Corrado Orrico fece scalpore nella stagione 1991-1992 quando lasciò l’Inter senza riuscire a raccogliere la difficile eredità di Giovanni Trapattoni. Disse: “Non mi importa di essere ricordato come quello che ha fallito. Solo gli stupidi non sbagliano mai. Il mio è un gesto di coerenza: l’allenatore è un capo, se non riesce a far funzionare la squadra, giusto che se ne vada. In 26 anni che alleno non sono mai stato cacciato, me ne sono sempre andato io”. Poi ci ha ripensato: “Mi ha fregato l’estetica, né la teoria né la pratica. Pellegrini era un presidente elegante, misurato nel linguaggio e comprensivo nei modi. Avevo intuito lo scetticismo dell’ambiente e allora ho tolto il disturbo”.

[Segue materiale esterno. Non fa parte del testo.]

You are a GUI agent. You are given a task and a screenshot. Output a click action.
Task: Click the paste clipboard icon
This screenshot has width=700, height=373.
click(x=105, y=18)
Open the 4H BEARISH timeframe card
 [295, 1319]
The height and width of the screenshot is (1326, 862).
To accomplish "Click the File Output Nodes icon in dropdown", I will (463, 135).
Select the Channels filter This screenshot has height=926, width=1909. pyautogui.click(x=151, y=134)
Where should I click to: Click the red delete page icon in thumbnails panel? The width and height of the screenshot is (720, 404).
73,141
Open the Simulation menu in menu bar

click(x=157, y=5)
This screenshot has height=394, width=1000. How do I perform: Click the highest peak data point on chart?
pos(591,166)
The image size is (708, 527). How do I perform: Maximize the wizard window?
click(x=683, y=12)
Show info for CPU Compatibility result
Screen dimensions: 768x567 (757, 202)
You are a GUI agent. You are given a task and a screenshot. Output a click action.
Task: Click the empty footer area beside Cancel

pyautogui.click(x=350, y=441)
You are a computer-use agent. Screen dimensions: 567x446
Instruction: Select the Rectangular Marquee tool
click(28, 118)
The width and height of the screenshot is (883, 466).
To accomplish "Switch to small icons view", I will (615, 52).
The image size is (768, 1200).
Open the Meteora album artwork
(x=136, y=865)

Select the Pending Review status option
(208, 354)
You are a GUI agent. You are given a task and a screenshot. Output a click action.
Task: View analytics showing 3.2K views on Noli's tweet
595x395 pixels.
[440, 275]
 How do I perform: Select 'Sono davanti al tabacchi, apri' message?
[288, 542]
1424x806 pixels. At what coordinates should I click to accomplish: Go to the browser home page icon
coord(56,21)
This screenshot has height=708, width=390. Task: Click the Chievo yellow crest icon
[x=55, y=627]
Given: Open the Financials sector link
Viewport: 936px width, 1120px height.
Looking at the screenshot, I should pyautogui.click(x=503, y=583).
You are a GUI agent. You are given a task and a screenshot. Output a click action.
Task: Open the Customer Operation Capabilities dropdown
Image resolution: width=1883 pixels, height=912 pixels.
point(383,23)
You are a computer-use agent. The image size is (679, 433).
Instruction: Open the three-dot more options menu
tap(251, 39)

Le dimissioni di Zeman non si contano e fanno testo solo relativamente, visto il personaggio sui generis. Così come quelle dell’appassionato e sfortunato Emiliano Mondonico, da Cremonese e Fiorentina. E anche quelle di Luciano Spalletti che, nel 2009, per dissapori con la società, lasciò la Roma, dopo 4 anni, con un contratto assicurato di altre 2 stagioni. Per poi rasentare le dimissioni ancora con la Roma e con l’Inter.
Quelle di Edy Reja dalla Lazio per i ripetuti dissapori col presidente Lotito, entrano nel guinness dei primati, perché due volte presentate e due volte respinte. Così come sono stati due i volontari addii di Marcello Lippi dalla panchina della Juventus: la prima, di orgoglio, nel 1999, dopo la sconfitta con il Parma nel chiudere un ciclo di dieci anni, la seconda di stanchezza, nel 2004. Due anni fa fece scalpore l’addio di Davide Nicola dal Crotone, forse per ingerenze del presidente, Gianni Vrenna: un fulmine a ciel sereno che sorprese per primi i giocatori.
Oggi alla Roma, Di Francesco si assume tutte le responsabilità della figuraccia di Firenze ma non si dimette, il 20 febbraio 2011, dopo la sconfitta per 4-3 col Genoa, con la Roma che aveva chiuso il primo tempo per 3-0, Claudio Ranieri lasciò la panchina.